**WHAT IS REQUIRED:** From the line containing "Given: Open the" onward to the last line of the data below, copy each line exactly and add nothing.

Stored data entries
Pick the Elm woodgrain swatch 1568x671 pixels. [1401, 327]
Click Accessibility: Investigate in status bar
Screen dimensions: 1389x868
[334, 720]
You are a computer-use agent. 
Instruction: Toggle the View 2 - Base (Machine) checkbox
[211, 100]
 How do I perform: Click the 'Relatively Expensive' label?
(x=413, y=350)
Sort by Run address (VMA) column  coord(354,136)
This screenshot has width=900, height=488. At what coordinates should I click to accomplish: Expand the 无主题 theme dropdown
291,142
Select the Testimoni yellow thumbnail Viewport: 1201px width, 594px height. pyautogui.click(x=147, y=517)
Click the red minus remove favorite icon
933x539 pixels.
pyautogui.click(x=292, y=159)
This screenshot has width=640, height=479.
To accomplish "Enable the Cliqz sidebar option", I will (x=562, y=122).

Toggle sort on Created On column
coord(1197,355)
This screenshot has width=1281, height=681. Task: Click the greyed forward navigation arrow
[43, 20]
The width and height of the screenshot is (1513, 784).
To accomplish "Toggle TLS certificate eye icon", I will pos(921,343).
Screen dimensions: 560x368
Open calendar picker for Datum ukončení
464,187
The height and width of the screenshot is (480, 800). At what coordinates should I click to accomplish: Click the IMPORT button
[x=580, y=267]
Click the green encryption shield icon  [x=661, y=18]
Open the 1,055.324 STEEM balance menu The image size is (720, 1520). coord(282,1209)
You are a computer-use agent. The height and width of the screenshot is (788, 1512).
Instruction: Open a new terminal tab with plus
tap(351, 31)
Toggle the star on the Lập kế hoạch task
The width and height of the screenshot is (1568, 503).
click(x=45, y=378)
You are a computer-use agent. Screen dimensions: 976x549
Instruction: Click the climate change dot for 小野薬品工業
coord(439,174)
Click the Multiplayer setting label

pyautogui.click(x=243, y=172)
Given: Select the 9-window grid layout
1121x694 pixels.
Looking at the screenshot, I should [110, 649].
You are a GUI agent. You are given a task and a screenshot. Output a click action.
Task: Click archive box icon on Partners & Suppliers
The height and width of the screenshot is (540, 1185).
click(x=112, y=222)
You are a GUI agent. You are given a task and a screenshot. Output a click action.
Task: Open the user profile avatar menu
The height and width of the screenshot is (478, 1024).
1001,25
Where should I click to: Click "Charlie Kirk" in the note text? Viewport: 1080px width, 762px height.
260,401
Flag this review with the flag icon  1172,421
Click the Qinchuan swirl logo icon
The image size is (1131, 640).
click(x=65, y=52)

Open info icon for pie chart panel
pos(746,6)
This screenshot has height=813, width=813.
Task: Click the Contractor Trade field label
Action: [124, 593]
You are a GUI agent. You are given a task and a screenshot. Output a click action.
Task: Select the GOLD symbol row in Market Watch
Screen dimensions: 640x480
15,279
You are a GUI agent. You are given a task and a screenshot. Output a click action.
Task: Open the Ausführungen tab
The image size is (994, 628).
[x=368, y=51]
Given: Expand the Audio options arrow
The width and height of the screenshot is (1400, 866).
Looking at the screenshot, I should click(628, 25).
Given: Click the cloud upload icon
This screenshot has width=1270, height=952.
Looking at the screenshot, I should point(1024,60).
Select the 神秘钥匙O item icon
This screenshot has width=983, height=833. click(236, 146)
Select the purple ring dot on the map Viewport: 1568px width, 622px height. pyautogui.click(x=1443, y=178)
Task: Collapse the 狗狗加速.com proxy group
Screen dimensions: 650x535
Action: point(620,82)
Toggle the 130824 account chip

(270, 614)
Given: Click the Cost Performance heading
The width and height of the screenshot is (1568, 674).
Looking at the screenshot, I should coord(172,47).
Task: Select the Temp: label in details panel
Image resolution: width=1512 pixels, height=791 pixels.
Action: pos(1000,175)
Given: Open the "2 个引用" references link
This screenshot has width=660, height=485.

**TASK RESULT:**
Given: Open the "2 个引用" references link
This screenshot has width=660, height=485.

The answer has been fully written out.